Is it time to rejuvenate that old hay field or pasture?

Is it time to rejuvenate that old hay field or pasture?
by Bonnie Warnyca - 4, 2011

Dandelions, Canada thistle, pasture sage, gophers and moles and new grazing tolerant grass species coming in are all signs that pasture productivity is going downhill. Trying to get one more year out of that grass stand and extending the grazing season to try to reduce costs has caught up with many cattlemen.

"With so many years of low returns in the livestock business many producers couldn't afford to take depleted pastures or hay stands out of production and reseed others," admits Grant Lastiwka, Grazing and Forage Beef Specialist, Alberta Agriculture and Rural Development. "We're seeing many of these older forage fields that have lost their productivity. If cows are put out too early this spring or left out too long in the fall on these depleted stands, it will result in a drought situation production."

"We can definitely get more out of our pastures IF we manage them differently," continues Lastiwka. "We're seeing fields that are in survival mode and in order to begin the climb back to a healthier productivity, producers should try to plan for longer rest periods for this grass. If you aren't able to rent a little more pasture to give your existing pastures time to recover and get in better condition, then you may have to look at reducing numbers to achieve the same result. Or, it may be time to look at reseeding."

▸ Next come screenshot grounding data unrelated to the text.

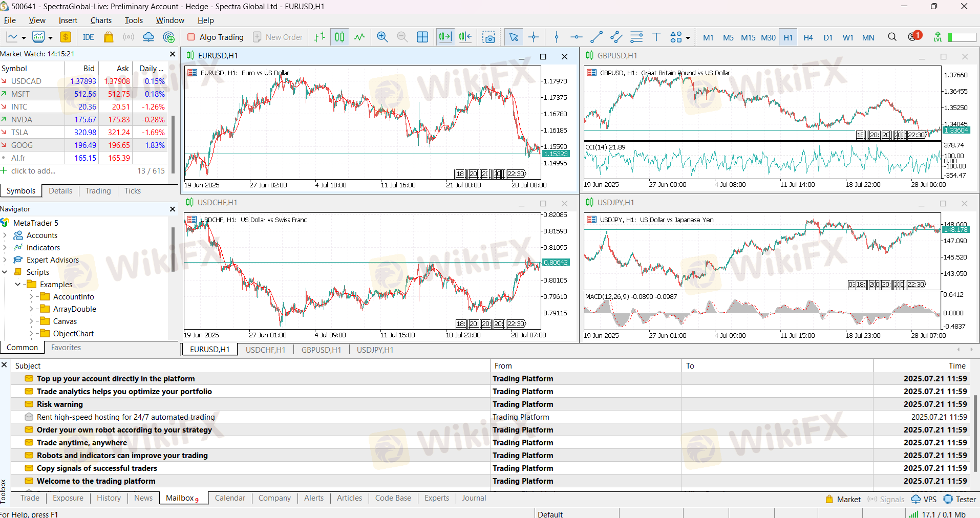Viewport: 980px width, 518px height.
Task: Collapse the Scripts tree node
Action: [5, 272]
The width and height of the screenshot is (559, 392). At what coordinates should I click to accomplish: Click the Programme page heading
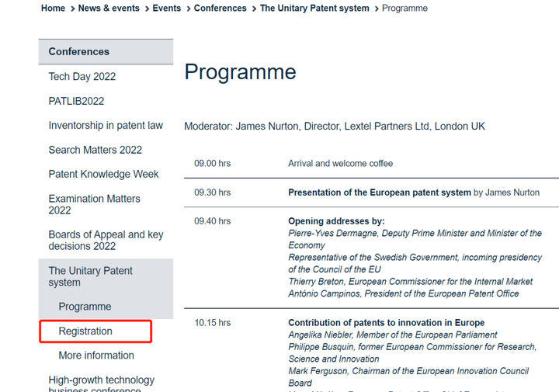point(240,71)
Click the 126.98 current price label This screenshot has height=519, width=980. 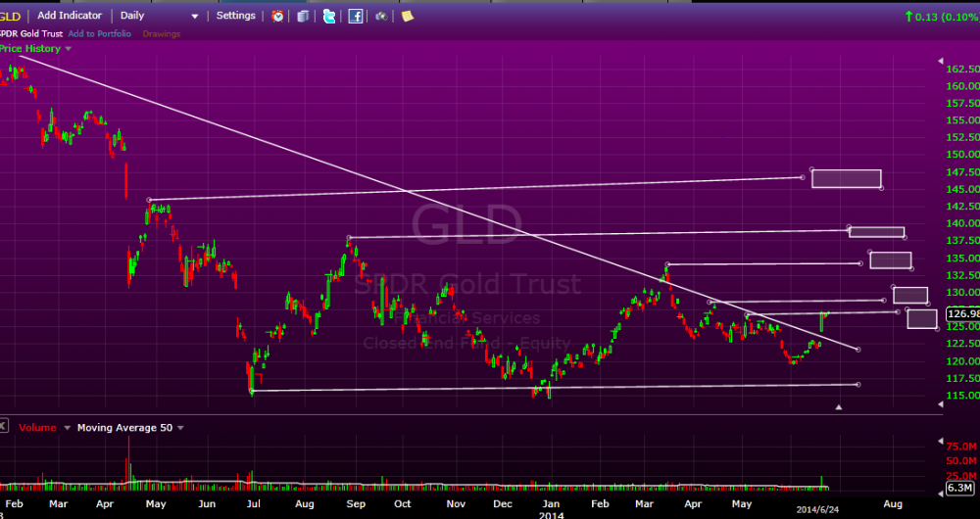coord(959,314)
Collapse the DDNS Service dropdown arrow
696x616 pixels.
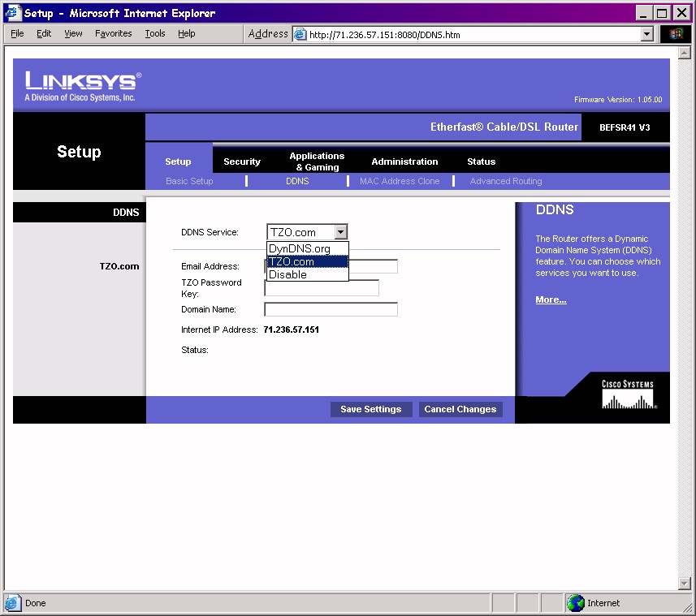(x=341, y=232)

Re seeding is an opportunity to add a more desirable mix which can include more grazing productive grass species and adding some legume. Although these species do require more grazing management, they will produce more beef and grazing days in return.

When is it time to reseed? "If the species that was seeded is no longer present, then it may be time to start over," admits Lastiwka. "It's important at this juncture to determine if this new stand will be best utilized as a hay/future pasture or solely as a grazing pasture and seed accordingly."

"If you can't afford to reseed, then the next best thing is to rest it from grazing in the spring and don't "grub it off" in the fall. Some forage species you think are gone may surprise you and come back with this rest and deferred grazing management."

You just can't graze your way out of grass production reduction.

Lastiwka stresses that you can't consider low cost pasture management a "no cost" way of raising cattle. "It catches up to you," he warns. "But, it takes more than money to turn things around. The pieces needed to improve the system are attitude, willingness, knowledge, planning, labour and maybe even some dollars."

Planned grazers, or graziers using whole systems management (like Holistically Managed Grazing) have all proven how effective these shifts in grass management philosophies have allowed them to improve their grass stands, make production from year-to-year more stable, maintain their herds and maybe add, not subtract, cattle numbers.

Over a 7 to 10-year period the Western Forage Beef Group at Lacombe studied pasture management and extended grazing systems. The improved benefits they found came because of a number of management changes i.e. ongoing planning, wise use of costs, increased labour and knowledge dynamically being applied. The results showed that a more intensive grazing management system penciled out at about half the cost of traditional winter feeding methods. Work at Agriculture Canada at the Brandon Research Centre, over a similar 10-year period, showed that a summer legume/grass unfertilized pasture was about twice as productive as straight grass and more profitable.

Before spring turnout this season, take a look at your pastures with a more critical eye and put together a strategy for the best timing and use of each pasture, making sure that there is always an adequate rest period for growth recovery for each pasture.

"While rejuvenation will take time, the results will begin to show surprisingly quickly," suggests Lastiwka. "First of all, feeding just a little while longer until the spring grass is a little more established, will give you more time to assess the health of the grass. It's a 365-day grazing game. If you do not want to put more management time into your pastures, then at least start out grazing a little later. Also, plan to rest pastures or hay stands that have little regrowth in late summer or fall. This will allow plants on these stands to hold more snow and greater numbers of tillers to develop giving you some carryover and growth beginning earlier and more vigorously next spring."